#### WHAT IS BEING ASKED
Write out every entry word for word.
::: DATA FOR THIS TASK :::
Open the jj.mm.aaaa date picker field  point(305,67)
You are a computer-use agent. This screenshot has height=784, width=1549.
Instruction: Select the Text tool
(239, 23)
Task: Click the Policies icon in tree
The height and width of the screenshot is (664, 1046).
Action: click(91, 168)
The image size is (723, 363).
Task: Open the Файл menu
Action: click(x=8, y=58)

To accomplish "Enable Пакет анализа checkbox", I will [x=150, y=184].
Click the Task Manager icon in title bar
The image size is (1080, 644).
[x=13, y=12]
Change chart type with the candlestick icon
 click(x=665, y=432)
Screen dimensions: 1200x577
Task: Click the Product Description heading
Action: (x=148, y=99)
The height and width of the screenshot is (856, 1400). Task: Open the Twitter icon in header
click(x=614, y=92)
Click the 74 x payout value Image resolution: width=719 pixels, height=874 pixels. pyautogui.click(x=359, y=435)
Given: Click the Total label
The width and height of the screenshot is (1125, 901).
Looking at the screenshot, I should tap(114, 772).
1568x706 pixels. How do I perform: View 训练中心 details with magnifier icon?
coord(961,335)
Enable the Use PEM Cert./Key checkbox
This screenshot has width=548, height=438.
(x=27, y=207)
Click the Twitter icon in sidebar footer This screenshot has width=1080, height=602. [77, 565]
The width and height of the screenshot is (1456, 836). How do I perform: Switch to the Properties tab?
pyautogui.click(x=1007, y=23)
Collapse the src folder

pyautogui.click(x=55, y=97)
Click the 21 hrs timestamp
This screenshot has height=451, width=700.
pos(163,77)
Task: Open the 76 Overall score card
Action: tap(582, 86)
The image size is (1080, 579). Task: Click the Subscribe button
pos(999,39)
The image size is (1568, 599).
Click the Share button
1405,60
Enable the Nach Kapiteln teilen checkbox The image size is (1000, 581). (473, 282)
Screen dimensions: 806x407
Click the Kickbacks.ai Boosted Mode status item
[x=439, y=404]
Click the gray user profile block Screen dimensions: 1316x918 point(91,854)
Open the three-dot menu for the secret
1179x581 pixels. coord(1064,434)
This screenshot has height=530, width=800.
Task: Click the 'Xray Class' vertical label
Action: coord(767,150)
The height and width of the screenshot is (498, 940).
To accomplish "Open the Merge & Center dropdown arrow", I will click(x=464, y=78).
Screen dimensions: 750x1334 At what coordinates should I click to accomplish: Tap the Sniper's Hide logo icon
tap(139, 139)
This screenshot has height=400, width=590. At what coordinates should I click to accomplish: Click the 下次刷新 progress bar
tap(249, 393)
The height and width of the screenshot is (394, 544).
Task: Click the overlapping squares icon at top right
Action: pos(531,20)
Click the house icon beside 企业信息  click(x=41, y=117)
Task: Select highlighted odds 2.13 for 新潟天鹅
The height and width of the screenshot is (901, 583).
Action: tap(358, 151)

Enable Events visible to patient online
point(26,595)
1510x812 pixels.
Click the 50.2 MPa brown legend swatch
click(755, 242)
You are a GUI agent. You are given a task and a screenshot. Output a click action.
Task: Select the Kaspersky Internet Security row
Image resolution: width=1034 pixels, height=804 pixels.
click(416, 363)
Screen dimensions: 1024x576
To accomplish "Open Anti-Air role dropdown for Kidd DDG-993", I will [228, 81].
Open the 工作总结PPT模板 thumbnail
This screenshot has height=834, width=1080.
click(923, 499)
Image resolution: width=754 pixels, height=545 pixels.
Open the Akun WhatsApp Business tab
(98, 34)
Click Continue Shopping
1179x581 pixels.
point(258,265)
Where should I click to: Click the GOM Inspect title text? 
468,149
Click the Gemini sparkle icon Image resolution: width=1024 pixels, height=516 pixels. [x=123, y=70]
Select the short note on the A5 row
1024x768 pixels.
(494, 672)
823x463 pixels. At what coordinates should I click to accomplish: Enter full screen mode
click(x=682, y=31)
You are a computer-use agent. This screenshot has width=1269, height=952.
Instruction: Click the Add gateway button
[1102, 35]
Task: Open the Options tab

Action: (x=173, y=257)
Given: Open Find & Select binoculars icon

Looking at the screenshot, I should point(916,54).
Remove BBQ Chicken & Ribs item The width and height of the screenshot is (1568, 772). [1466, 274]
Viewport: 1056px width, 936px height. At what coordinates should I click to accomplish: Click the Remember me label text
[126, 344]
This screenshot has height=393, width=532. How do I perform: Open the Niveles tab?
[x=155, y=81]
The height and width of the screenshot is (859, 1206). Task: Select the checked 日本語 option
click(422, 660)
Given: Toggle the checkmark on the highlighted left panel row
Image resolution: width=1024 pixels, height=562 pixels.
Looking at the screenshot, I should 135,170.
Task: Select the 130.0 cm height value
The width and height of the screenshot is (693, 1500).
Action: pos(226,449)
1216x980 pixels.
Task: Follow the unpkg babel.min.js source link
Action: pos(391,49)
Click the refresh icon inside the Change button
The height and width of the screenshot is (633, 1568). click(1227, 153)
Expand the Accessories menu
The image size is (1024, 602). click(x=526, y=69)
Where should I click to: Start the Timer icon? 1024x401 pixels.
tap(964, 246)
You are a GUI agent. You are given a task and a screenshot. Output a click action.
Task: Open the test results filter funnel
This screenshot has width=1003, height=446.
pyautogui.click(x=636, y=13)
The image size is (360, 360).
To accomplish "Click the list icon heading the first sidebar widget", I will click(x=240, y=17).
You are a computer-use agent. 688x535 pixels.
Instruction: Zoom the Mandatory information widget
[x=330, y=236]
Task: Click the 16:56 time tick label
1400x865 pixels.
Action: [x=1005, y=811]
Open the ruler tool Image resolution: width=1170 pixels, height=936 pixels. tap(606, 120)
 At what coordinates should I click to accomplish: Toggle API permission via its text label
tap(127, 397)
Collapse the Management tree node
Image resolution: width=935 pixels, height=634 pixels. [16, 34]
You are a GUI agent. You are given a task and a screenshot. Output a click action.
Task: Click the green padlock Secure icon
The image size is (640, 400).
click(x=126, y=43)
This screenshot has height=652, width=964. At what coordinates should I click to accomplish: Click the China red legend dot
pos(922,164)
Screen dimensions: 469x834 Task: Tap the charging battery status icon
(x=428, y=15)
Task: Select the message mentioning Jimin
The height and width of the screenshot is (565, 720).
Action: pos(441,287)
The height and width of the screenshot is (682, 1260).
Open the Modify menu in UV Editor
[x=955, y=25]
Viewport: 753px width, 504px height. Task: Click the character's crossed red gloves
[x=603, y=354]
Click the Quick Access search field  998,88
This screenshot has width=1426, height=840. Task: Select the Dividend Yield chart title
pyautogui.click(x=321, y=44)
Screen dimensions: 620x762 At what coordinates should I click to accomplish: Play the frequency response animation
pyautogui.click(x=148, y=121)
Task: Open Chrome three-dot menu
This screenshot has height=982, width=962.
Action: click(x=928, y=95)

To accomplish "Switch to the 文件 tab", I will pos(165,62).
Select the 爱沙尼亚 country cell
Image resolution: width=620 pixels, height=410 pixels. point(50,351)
:::
#### SOLUTION TO THIS EXERCISE
Open the jj.mm.aaaa date picker field  point(305,67)
You are a computer-use agent. This screenshot has height=784, width=1549.
Instruction: Select the Text tool
(239, 23)
Task: Click the Policies icon in tree
The height and width of the screenshot is (664, 1046).
Action: click(91, 168)
The image size is (723, 363).
Task: Open the Файл menu
Action: click(x=8, y=58)

To accomplish "Enable Пакет анализа checkbox", I will [x=150, y=184].
Click the Task Manager icon in title bar
The image size is (1080, 644).
[x=13, y=12]
Change chart type with the candlestick icon
 click(x=665, y=432)
Screen dimensions: 1200x577
Task: Click the Product Description heading
Action: (x=148, y=99)
The height and width of the screenshot is (856, 1400). Task: Open the Twitter icon in header
click(x=614, y=92)
Click the 74 x payout value Image resolution: width=719 pixels, height=874 pixels. pyautogui.click(x=359, y=435)
Given: Click the Total label
The width and height of the screenshot is (1125, 901).
Looking at the screenshot, I should tap(114, 772).
1568x706 pixels. How do I perform: View 训练中心 details with magnifier icon?
coord(961,335)
Enable the Use PEM Cert./Key checkbox
This screenshot has width=548, height=438.
(x=27, y=207)
Click the Twitter icon in sidebar footer This screenshot has width=1080, height=602. [77, 565]
The width and height of the screenshot is (1456, 836). How do I perform: Switch to the Properties tab?
pyautogui.click(x=1007, y=23)
Collapse the src folder

pyautogui.click(x=55, y=97)
Click the 21 hrs timestamp
This screenshot has height=451, width=700.
pos(163,77)
Task: Open the 76 Overall score card
Action: tap(582, 86)
The image size is (1080, 579). Task: Click the Subscribe button
pos(999,39)
The image size is (1568, 599).
Click the Share button
1405,60
Enable the Nach Kapiteln teilen checkbox The image size is (1000, 581). (473, 282)
Screen dimensions: 806x407
Click the Kickbacks.ai Boosted Mode status item
[x=439, y=404]
Click the gray user profile block Screen dimensions: 1316x918 point(91,854)
Open the three-dot menu for the secret
1179x581 pixels. coord(1064,434)
This screenshot has height=530, width=800.
Task: Click the 'Xray Class' vertical label
Action: coord(767,150)
The height and width of the screenshot is (498, 940).
To accomplish "Open the Merge & Center dropdown arrow", I will click(x=464, y=78).
Screen dimensions: 750x1334 At what coordinates should I click to accomplish: Tap the Sniper's Hide logo icon
tap(139, 139)
This screenshot has height=400, width=590. At what coordinates should I click to accomplish: Click the 下次刷新 progress bar
tap(249, 393)
The height and width of the screenshot is (394, 544).
Task: Click the overlapping squares icon at top right
Action: pos(531,20)
Click the house icon beside 企业信息  click(x=41, y=117)
Task: Select highlighted odds 2.13 for 新潟天鹅
The height and width of the screenshot is (901, 583).
Action: tap(358, 151)

Enable Events visible to patient online
point(26,595)
1510x812 pixels.
Click the 50.2 MPa brown legend swatch
click(755, 242)
You are a GUI agent. You are given a task and a screenshot. Output a click action.
Task: Select the Kaspersky Internet Security row
Image resolution: width=1034 pixels, height=804 pixels.
click(416, 363)
Screen dimensions: 1024x576
To accomplish "Open Anti-Air role dropdown for Kidd DDG-993", I will [228, 81].
Open the 工作总结PPT模板 thumbnail
This screenshot has height=834, width=1080.
click(923, 499)
Image resolution: width=754 pixels, height=545 pixels.
Open the Akun WhatsApp Business tab
(98, 34)
Click Continue Shopping
1179x581 pixels.
point(258,265)
Where should I click to: Click the GOM Inspect title text? 
468,149
Click the Gemini sparkle icon Image resolution: width=1024 pixels, height=516 pixels. [x=123, y=70]
Select the short note on the A5 row
1024x768 pixels.
(494, 672)
823x463 pixels. At what coordinates should I click to accomplish: Enter full screen mode
click(x=682, y=31)
You are a computer-use agent. This screenshot has width=1269, height=952.
Instruction: Click the Add gateway button
[1102, 35]
Task: Open the Options tab

Action: (x=173, y=257)
Given: Open Find & Select binoculars icon

Looking at the screenshot, I should point(916,54).
Remove BBQ Chicken & Ribs item The width and height of the screenshot is (1568, 772). [1466, 274]
Viewport: 1056px width, 936px height. At what coordinates should I click to accomplish: Click the Remember me label text
[126, 344]
This screenshot has height=393, width=532. How do I perform: Open the Niveles tab?
[x=155, y=81]
The height and width of the screenshot is (859, 1206). Task: Select the checked 日本語 option
click(422, 660)
Given: Toggle the checkmark on the highlighted left panel row
Image resolution: width=1024 pixels, height=562 pixels.
Looking at the screenshot, I should 135,170.
Task: Select the 130.0 cm height value
The width and height of the screenshot is (693, 1500).
Action: pos(226,449)
1216x980 pixels.
Task: Follow the unpkg babel.min.js source link
Action: pos(391,49)
Click the refresh icon inside the Change button
The height and width of the screenshot is (633, 1568). click(1227, 153)
Expand the Accessories menu
The image size is (1024, 602). click(x=526, y=69)
Where should I click to: Start the Timer icon? 1024x401 pixels.
tap(964, 246)
You are a GUI agent. You are given a task and a screenshot. Output a click action.
Task: Open the test results filter funnel
This screenshot has width=1003, height=446.
pyautogui.click(x=636, y=13)
The image size is (360, 360).
To accomplish "Click the list icon heading the first sidebar widget", I will click(x=240, y=17).
You are a computer-use agent. 688x535 pixels.
Instruction: Zoom the Mandatory information widget
[x=330, y=236]
Task: Click the 16:56 time tick label
1400x865 pixels.
Action: [x=1005, y=811]
Open the ruler tool Image resolution: width=1170 pixels, height=936 pixels. tap(606, 120)
 At what coordinates should I click to accomplish: Toggle API permission via its text label
tap(127, 397)
Collapse the Management tree node
Image resolution: width=935 pixels, height=634 pixels. [16, 34]
You are a GUI agent. You are given a task and a screenshot. Output a click action.
Task: Click the green padlock Secure icon
The image size is (640, 400).
click(x=126, y=43)
This screenshot has height=652, width=964. At what coordinates should I click to accomplish: Click the China red legend dot
pos(922,164)
Screen dimensions: 469x834 Task: Tap the charging battery status icon
(x=428, y=15)
Task: Select the message mentioning Jimin
The height and width of the screenshot is (565, 720).
Action: pos(441,287)
The height and width of the screenshot is (682, 1260).
Open the Modify menu in UV Editor
[x=955, y=25]
Viewport: 753px width, 504px height. Task: Click the character's crossed red gloves
[x=603, y=354]
Click the Quick Access search field  998,88
This screenshot has width=1426, height=840. Task: Select the Dividend Yield chart title
pyautogui.click(x=321, y=44)
Screen dimensions: 620x762 At what coordinates should I click to accomplish: Play the frequency response animation
pyautogui.click(x=148, y=121)
Task: Open Chrome three-dot menu
This screenshot has height=982, width=962.
Action: click(x=928, y=95)

To accomplish "Switch to the 文件 tab", I will pos(165,62).
Select the 爱沙尼亚 country cell
Image resolution: width=620 pixels, height=410 pixels. point(50,351)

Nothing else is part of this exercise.